▶ _TASK TO COMPLETE_
All of the data below should be output exactly as given.

........

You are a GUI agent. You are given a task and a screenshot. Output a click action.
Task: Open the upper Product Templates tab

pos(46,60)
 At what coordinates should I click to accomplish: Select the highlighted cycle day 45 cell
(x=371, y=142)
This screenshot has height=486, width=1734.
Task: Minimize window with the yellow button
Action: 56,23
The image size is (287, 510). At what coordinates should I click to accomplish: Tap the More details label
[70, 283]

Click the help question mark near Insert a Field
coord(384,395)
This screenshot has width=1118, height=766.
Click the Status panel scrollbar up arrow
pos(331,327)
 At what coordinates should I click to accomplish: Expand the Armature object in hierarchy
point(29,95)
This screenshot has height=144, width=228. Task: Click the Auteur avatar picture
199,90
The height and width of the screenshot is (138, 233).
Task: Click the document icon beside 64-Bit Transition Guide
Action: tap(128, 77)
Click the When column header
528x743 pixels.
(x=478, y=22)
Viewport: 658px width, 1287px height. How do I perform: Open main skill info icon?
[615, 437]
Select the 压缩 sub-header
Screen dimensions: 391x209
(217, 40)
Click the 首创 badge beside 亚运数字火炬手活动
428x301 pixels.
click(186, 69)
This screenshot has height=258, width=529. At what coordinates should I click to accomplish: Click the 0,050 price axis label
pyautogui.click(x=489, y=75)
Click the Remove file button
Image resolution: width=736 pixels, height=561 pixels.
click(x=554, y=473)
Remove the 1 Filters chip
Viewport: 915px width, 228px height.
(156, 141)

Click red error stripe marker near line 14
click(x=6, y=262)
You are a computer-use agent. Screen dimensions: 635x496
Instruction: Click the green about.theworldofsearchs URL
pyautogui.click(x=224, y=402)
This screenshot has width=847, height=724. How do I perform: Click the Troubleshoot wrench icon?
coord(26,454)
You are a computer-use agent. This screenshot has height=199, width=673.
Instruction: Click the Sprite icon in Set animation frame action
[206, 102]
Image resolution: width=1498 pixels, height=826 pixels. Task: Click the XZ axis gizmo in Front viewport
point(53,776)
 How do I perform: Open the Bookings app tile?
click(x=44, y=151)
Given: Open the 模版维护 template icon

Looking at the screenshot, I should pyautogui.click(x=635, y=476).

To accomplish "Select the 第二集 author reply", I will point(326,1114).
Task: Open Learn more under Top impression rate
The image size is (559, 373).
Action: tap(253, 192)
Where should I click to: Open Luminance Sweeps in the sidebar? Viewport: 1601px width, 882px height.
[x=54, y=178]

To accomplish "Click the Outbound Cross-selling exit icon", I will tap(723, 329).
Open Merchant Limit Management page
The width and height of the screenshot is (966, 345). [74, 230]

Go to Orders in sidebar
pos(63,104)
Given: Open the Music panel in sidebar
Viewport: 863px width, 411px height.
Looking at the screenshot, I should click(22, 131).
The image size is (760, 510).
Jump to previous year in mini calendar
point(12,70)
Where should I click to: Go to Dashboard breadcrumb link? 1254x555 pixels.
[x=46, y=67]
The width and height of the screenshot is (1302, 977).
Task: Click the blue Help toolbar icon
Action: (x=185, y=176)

........

▶ _RESULT_
You are a GUI agent. You are given a task and a screenshot. Output a click action.
Task: Open the upper Product Templates tab

pos(46,60)
 At what coordinates should I click to accomplish: Select the highlighted cycle day 45 cell
(x=371, y=142)
This screenshot has height=486, width=1734.
Task: Minimize window with the yellow button
Action: 56,23
The image size is (287, 510). At what coordinates should I click to accomplish: Tap the More details label
[70, 283]

Click the help question mark near Insert a Field
coord(384,395)
This screenshot has width=1118, height=766.
Click the Status panel scrollbar up arrow
pos(331,327)
 At what coordinates should I click to accomplish: Expand the Armature object in hierarchy
point(29,95)
This screenshot has height=144, width=228. Task: Click the Auteur avatar picture
199,90
The height and width of the screenshot is (138, 233).
Task: Click the document icon beside 64-Bit Transition Guide
Action: tap(128, 77)
Click the When column header
528x743 pixels.
(x=478, y=22)
Viewport: 658px width, 1287px height. How do I perform: Open main skill info icon?
[615, 437]
Select the 压缩 sub-header
Screen dimensions: 391x209
(217, 40)
Click the 首创 badge beside 亚运数字火炬手活动
428x301 pixels.
click(186, 69)
This screenshot has height=258, width=529. At what coordinates should I click to accomplish: Click the 0,050 price axis label
pyautogui.click(x=489, y=75)
Click the Remove file button
Image resolution: width=736 pixels, height=561 pixels.
click(x=554, y=473)
Remove the 1 Filters chip
Viewport: 915px width, 228px height.
(156, 141)

Click red error stripe marker near line 14
click(x=6, y=262)
You are a computer-use agent. Screen dimensions: 635x496
Instruction: Click the green about.theworldofsearchs URL
pyautogui.click(x=224, y=402)
This screenshot has width=847, height=724. How do I perform: Click the Troubleshoot wrench icon?
coord(26,454)
You are a computer-use agent. This screenshot has height=199, width=673.
Instruction: Click the Sprite icon in Set animation frame action
[206, 102]
Image resolution: width=1498 pixels, height=826 pixels. Task: Click the XZ axis gizmo in Front viewport
point(53,776)
 How do I perform: Open the Bookings app tile?
click(x=44, y=151)
Given: Open the 模版维护 template icon

Looking at the screenshot, I should pyautogui.click(x=635, y=476).

To accomplish "Select the 第二集 author reply", I will point(326,1114).
Task: Open Learn more under Top impression rate
The image size is (559, 373).
Action: tap(253, 192)
Where should I click to: Open Luminance Sweeps in the sidebar? Viewport: 1601px width, 882px height.
[x=54, y=178]

To accomplish "Click the Outbound Cross-selling exit icon", I will tap(723, 329).
Open Merchant Limit Management page
The width and height of the screenshot is (966, 345). [74, 230]

Go to Orders in sidebar
pos(63,104)
Given: Open the Music panel in sidebar
Viewport: 863px width, 411px height.
Looking at the screenshot, I should click(22, 131).
The image size is (760, 510).
Jump to previous year in mini calendar
point(12,70)
Where should I click to: Go to Dashboard breadcrumb link? 1254x555 pixels.
[x=46, y=67]
The width and height of the screenshot is (1302, 977).
Task: Click the blue Help toolbar icon
Action: (x=185, y=176)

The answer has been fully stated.